Medal record

Representing India

Women's para-athletics

Asian Para Games

= Pooja Yadav =

Indian Paralympic athlete (born 1989)

Pooja Yadav (born 1989) is a para athlete from Haryana. She represented India at the 2022 Asian Para Games and won a silver medal in the women's discus throw F54/55 event on 25 October 2023.

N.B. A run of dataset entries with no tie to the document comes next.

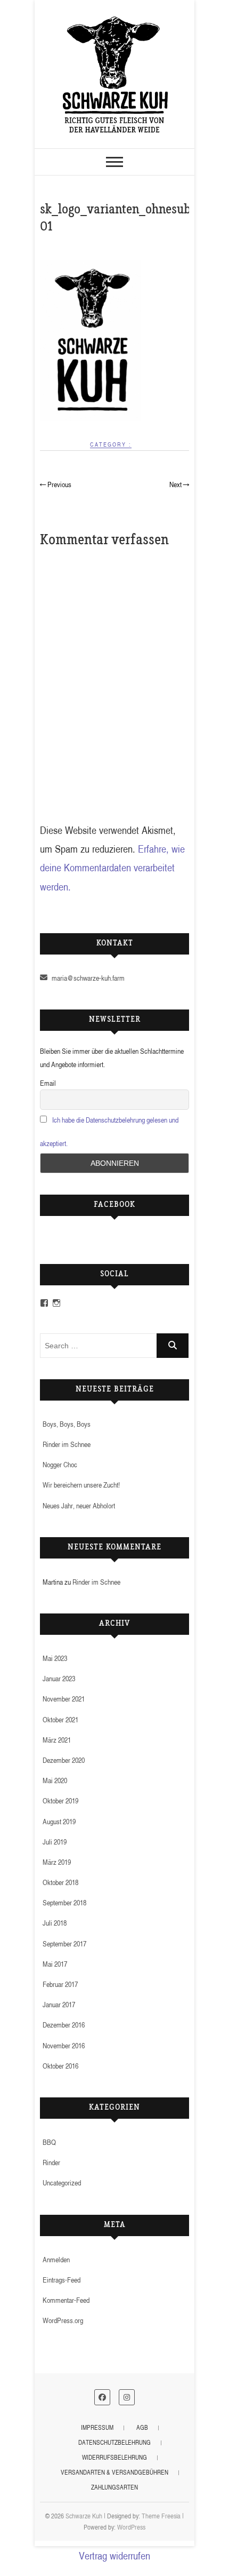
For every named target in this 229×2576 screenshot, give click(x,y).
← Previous (55, 484)
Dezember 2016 (64, 2024)
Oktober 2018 (60, 1882)
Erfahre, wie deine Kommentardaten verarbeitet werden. (112, 867)
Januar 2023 (59, 1678)
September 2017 (64, 1943)
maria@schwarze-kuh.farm (87, 977)
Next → (179, 484)
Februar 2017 (60, 1984)
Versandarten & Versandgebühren (114, 2472)
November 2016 (64, 2045)
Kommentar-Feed (66, 2299)
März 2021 (57, 1739)
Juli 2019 (55, 1841)
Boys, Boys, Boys (67, 1423)
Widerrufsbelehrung (114, 2457)
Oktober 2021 (60, 1719)
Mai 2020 (55, 1780)
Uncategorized (62, 2182)
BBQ (49, 2141)
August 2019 (59, 1821)
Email (48, 1082)
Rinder (51, 2162)
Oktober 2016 (60, 2065)
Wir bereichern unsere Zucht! (81, 1484)
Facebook (114, 1205)
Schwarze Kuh (84, 2515)
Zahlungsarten (114, 2487)
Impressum (97, 2427)
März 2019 (57, 1861)
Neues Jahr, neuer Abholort (79, 1505)
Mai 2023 (55, 1658)
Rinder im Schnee (67, 1444)
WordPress (131, 2527)
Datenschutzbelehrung (114, 2442)
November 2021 (64, 1698)
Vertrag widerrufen (114, 2555)
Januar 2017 (59, 2004)
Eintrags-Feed (61, 2279)
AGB (142, 2427)
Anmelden (56, 2259)
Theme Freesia (161, 2515)
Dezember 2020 (64, 1759)
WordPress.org (63, 2320)
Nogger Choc (60, 1464)
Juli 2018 (55, 1922)
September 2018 (64, 1902)
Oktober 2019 (60, 1800)
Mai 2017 (55, 1963)
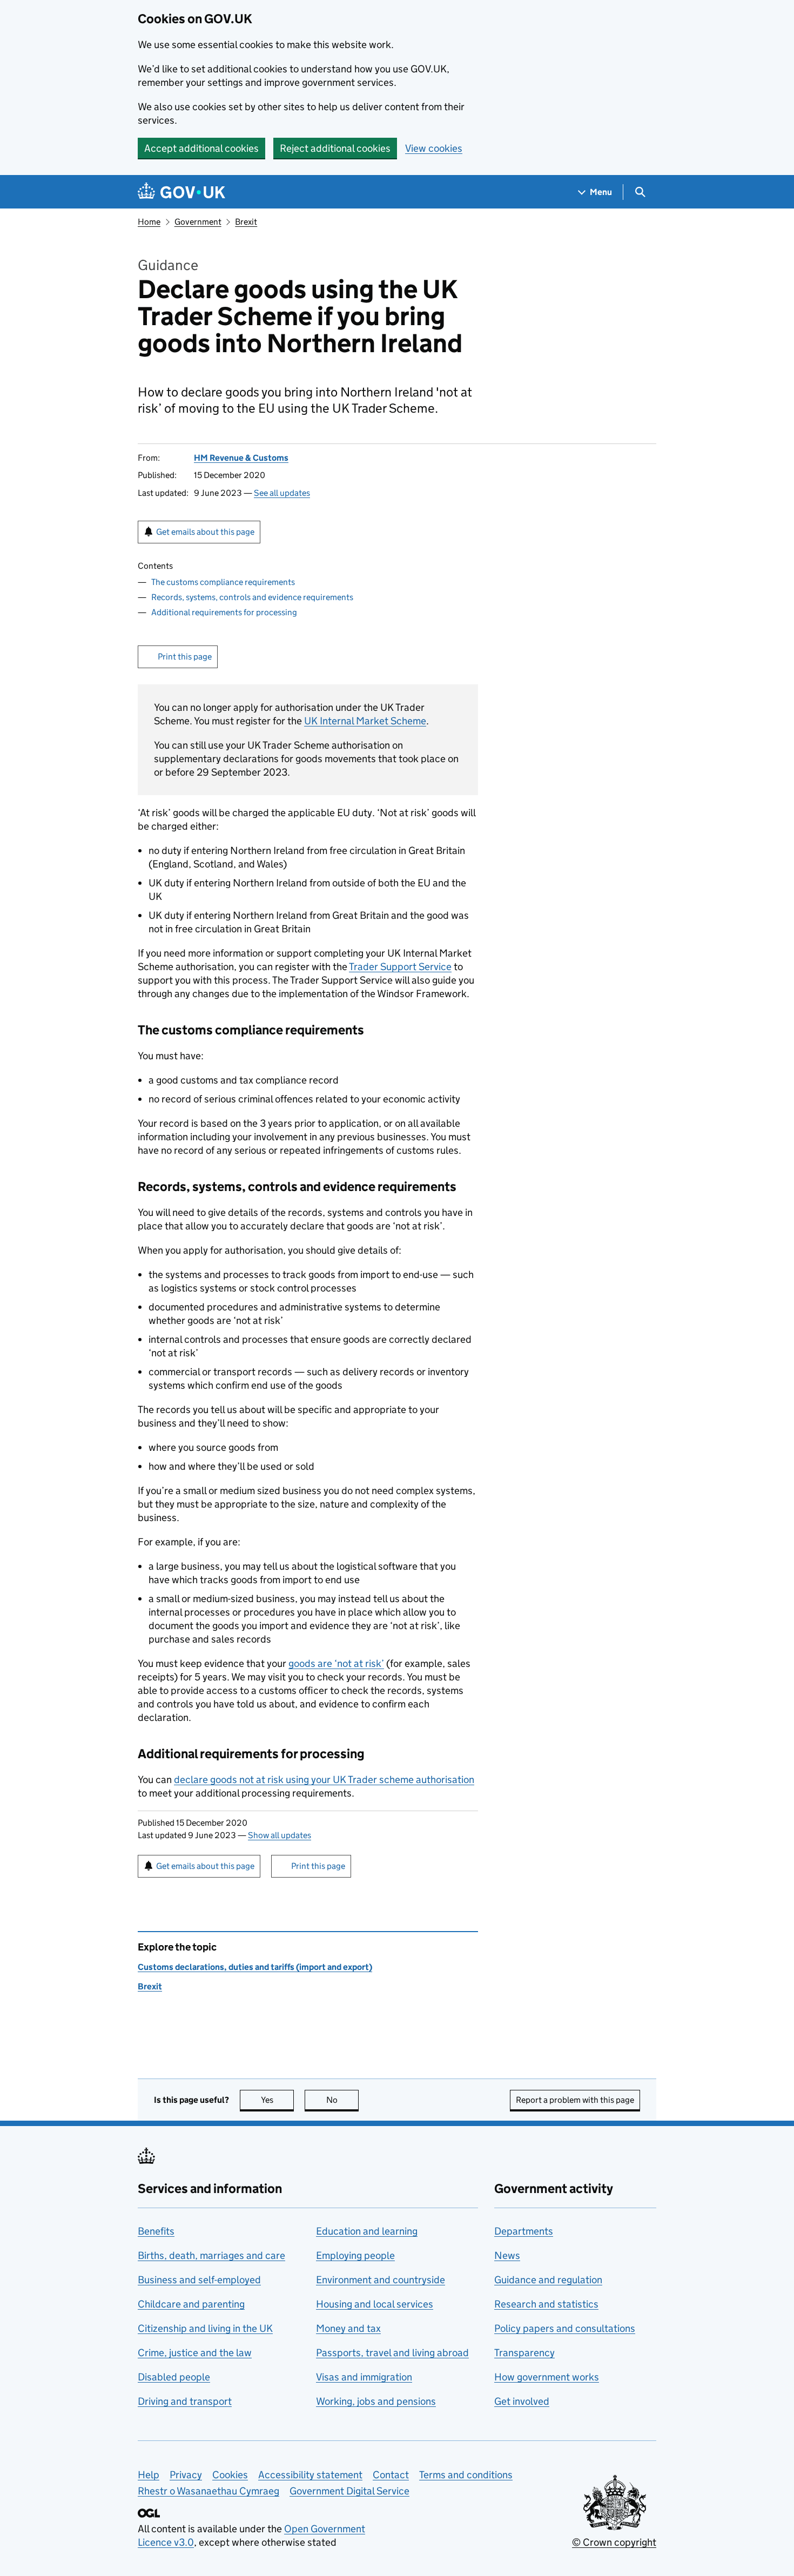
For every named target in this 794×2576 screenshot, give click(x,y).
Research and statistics (546, 2304)
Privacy (186, 2475)
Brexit (246, 222)
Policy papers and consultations (564, 2328)
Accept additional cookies (201, 148)
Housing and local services (374, 2304)
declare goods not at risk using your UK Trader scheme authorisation (324, 1779)
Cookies (230, 2475)
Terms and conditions (466, 2475)
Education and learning (367, 2231)
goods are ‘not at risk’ (336, 1663)
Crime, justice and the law (195, 2352)
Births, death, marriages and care (211, 2255)
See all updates (282, 493)
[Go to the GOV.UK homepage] (181, 192)
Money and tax (348, 2328)
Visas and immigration (364, 2377)
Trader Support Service (400, 966)
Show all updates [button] (279, 1835)
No (342, 2100)
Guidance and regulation (548, 2280)
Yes (277, 2100)
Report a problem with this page (575, 2100)
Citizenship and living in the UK (205, 2328)
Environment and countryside (380, 2280)
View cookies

== Early life and background ==
Yadav hails from Tauru in Nuh district of Haryana. During childhood, she fell in a well at the age of eight and suffered irreversible spinal injury and has been using wheelchair. She is a single-parent child and her father is a farmer. She is supported by a scholarship from M3M foundation.

== Career ==

=== Domestic ===
She won her first medal in shot put in 2017 at the 17th National Para Athletics at Jaipur. In 2018, in the 18th National Para athletics championship at Panchkula, she won two gold medals in javelin throw and shot put and got a bronze in the discus throw. In 2021, she won three gold medals winning all the throw events at the Indian Open Para athletics championship in Bengaluru.

=== International ===
In 2019, Yadav made her international debut taking part in the World Para Athletics Grand Prix Championship in Dubai and won a bronze medal in discus throw. In July 2023, she won a bronze medal in javelin at the World Para Athletics Championship in Paris to book a berth for the 2022 Asian Para Games in China.